SUPPLIED INFORMATION:
↓↓↓
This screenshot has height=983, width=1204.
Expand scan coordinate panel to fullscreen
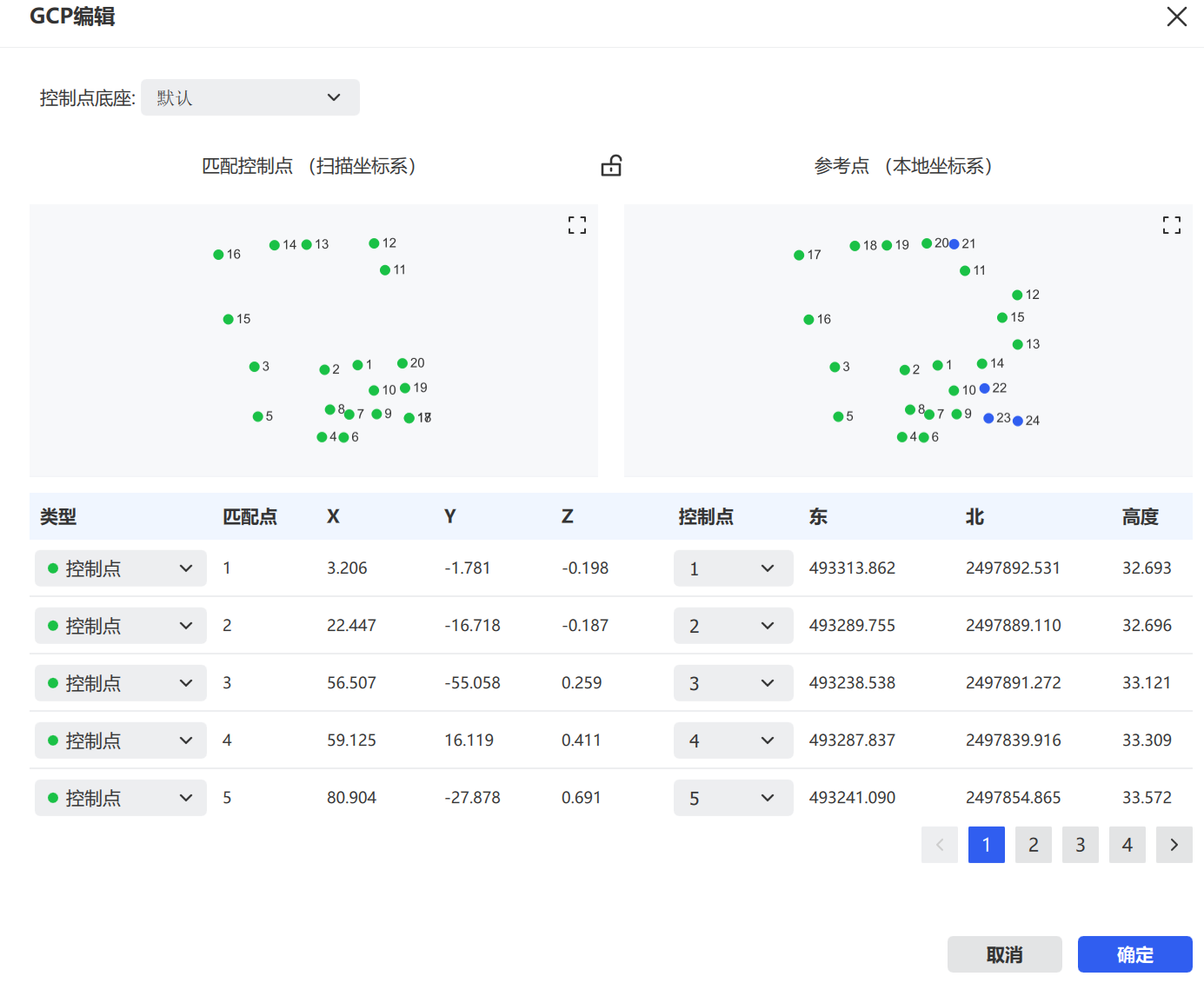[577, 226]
↑↑↑
↓↓↓
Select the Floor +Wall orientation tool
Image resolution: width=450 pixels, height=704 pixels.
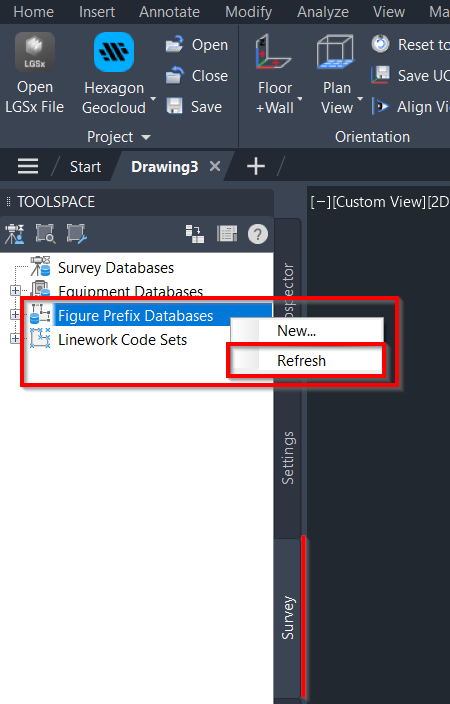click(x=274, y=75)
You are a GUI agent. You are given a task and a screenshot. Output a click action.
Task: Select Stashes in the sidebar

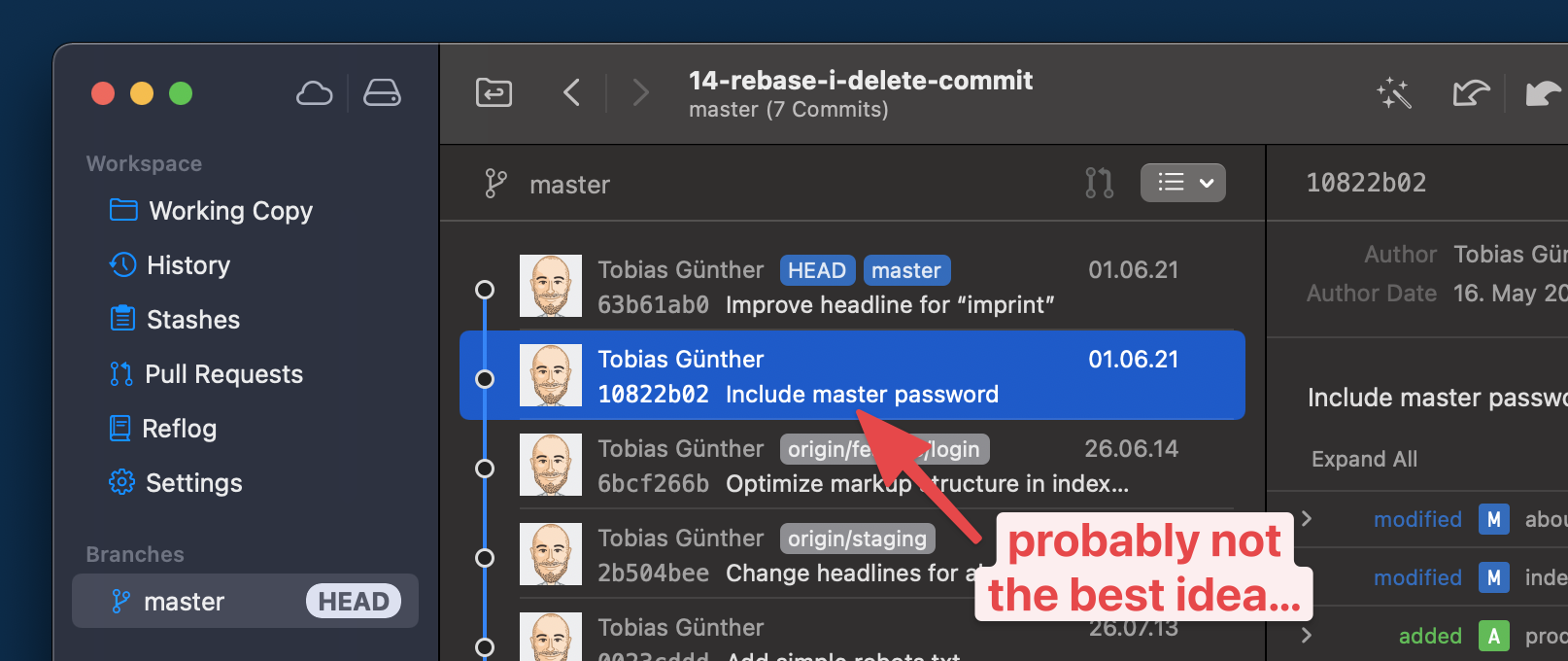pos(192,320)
↑↑↑
TASK: How many lines in these records hold the string "screenshot"? Reply with the number alone.

TASK RESPONSE: 2